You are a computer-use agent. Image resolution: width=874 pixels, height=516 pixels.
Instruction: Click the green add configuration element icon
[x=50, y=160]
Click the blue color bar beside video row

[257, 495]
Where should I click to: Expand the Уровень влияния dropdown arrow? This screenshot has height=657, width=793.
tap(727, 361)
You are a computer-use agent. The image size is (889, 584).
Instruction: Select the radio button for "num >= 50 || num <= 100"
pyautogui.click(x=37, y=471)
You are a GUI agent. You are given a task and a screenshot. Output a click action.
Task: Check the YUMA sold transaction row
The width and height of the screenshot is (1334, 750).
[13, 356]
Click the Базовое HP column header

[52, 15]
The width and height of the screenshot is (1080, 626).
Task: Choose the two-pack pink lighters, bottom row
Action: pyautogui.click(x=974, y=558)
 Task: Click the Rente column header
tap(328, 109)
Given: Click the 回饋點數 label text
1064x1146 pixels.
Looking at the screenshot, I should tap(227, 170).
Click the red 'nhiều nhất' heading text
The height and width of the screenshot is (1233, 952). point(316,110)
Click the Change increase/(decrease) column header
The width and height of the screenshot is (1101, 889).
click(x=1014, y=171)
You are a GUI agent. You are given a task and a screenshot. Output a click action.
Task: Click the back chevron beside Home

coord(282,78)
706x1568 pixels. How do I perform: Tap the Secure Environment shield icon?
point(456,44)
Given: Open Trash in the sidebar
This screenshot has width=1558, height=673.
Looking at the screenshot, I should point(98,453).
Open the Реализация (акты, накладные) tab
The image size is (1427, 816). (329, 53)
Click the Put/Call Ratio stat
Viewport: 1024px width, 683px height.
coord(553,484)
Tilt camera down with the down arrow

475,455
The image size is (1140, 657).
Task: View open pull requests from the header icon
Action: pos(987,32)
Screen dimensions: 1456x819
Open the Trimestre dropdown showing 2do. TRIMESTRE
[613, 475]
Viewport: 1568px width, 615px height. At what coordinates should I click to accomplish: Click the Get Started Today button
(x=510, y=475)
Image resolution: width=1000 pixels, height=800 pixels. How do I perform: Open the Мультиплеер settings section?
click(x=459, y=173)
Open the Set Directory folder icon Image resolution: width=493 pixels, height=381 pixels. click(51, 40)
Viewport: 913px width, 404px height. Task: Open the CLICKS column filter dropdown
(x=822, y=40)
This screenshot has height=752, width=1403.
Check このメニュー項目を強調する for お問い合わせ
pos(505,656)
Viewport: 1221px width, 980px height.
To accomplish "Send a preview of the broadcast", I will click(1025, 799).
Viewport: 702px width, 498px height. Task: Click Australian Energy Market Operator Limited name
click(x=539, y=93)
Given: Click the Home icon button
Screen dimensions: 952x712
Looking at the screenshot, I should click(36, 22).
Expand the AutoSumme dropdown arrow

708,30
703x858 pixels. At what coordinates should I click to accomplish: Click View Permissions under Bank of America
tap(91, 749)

****************************************

PROBLEM TO SOLVE:
Go through the records above and set each one down exactly, please.

ANSWER SPACE:
You are a computer-use agent. Image resolution: width=874 pixels, height=516 pixels.
Instruction: Click the green add configuration element icon
[x=50, y=160]
Click the blue color bar beside video row

[257, 495]
Where should I click to: Expand the Уровень влияния dropdown arrow? This screenshot has height=657, width=793.
tap(727, 361)
You are a computer-use agent. The image size is (889, 584).
Instruction: Select the radio button for "num >= 50 || num <= 100"
pyautogui.click(x=37, y=471)
You are a GUI agent. You are given a task and a screenshot. Output a click action.
Task: Check the YUMA sold transaction row
The width and height of the screenshot is (1334, 750).
[13, 356]
Click the Базовое HP column header

[52, 15]
The width and height of the screenshot is (1080, 626).
Task: Choose the two-pack pink lighters, bottom row
Action: pyautogui.click(x=974, y=558)
 Task: Click the Rente column header
tap(328, 109)
Given: Click the 回饋點數 label text
1064x1146 pixels.
Looking at the screenshot, I should tap(227, 170).
Click the red 'nhiều nhất' heading text
The height and width of the screenshot is (1233, 952). point(316,110)
Click the Change increase/(decrease) column header
The width and height of the screenshot is (1101, 889).
click(x=1014, y=171)
You are a GUI agent. You are given a task and a screenshot. Output a click action.
Task: Click the back chevron beside Home

coord(282,78)
706x1568 pixels. How do I perform: Tap the Secure Environment shield icon?
point(456,44)
Given: Open Trash in the sidebar
This screenshot has width=1558, height=673.
Looking at the screenshot, I should point(98,453).
Open the Реализация (акты, накладные) tab
The image size is (1427, 816). (329, 53)
Click the Put/Call Ratio stat
Viewport: 1024px width, 683px height.
coord(553,484)
Tilt camera down with the down arrow

475,455
The image size is (1140, 657).
Task: View open pull requests from the header icon
Action: pos(987,32)
Screen dimensions: 1456x819
Open the Trimestre dropdown showing 2do. TRIMESTRE
[613, 475]
Viewport: 1568px width, 615px height. At what coordinates should I click to accomplish: Click the Get Started Today button
(x=510, y=475)
Image resolution: width=1000 pixels, height=800 pixels. How do I perform: Open the Мультиплеер settings section?
click(x=459, y=173)
Open the Set Directory folder icon Image resolution: width=493 pixels, height=381 pixels. click(51, 40)
Viewport: 913px width, 404px height. Task: Open the CLICKS column filter dropdown
(x=822, y=40)
This screenshot has height=752, width=1403.
Check このメニュー項目を強調する for お問い合わせ
pos(505,656)
Viewport: 1221px width, 980px height.
To accomplish "Send a preview of the broadcast", I will click(1025, 799).
Viewport: 702px width, 498px height. Task: Click Australian Energy Market Operator Limited name
click(x=539, y=93)
Given: Click the Home icon button
Screen dimensions: 952x712
Looking at the screenshot, I should click(36, 22).
Expand the AutoSumme dropdown arrow

708,30
703x858 pixels. At what coordinates should I click to accomplish: Click View Permissions under Bank of America
tap(91, 749)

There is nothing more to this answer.